In 2017, children are still being left behind.
Despite of the multiple promises set out during the 2015 United Nations Sustainable Development Plans in 2015, much more work needs to be done on how the international communities and the individual governments tackle the issue of children being left out of global agendas.
Children that do not live with their family are rarely included in statistics, thus re-confirming their marginalization in society. It is argued that an improved, more inclusive system of identification and monitoring will not only provide better statistical data, but will also facilitate the implementation of programmes and support services destined to the most vulnerable, as data sets provide a good indication of where help is most needed. At present, most projects launched by the international community often rely on estimates, thus heightening the risk of leaving behind all the invisible children, which are invisible precisely because of inefficient methods of data collection.

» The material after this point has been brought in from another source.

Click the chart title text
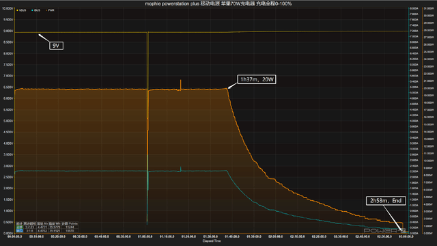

At the meeting at the UN for the High Level Political Forum on Sustainable Development, recommendations on how to improve the collection of data are being delivered to governments within the programme Children Count: Closing the Data Gap. Experts are working together to improve data collection methodologies in order to facilitate governments’ work on the protection of children, and are finding solutions on how to include children in the decision-making process.
Counting children cannot necessarily be equated with the improvement of their lives, but an inclusive, good set of data enables international communities and government to reach a wider number of children within the framework of humanitarian efforts.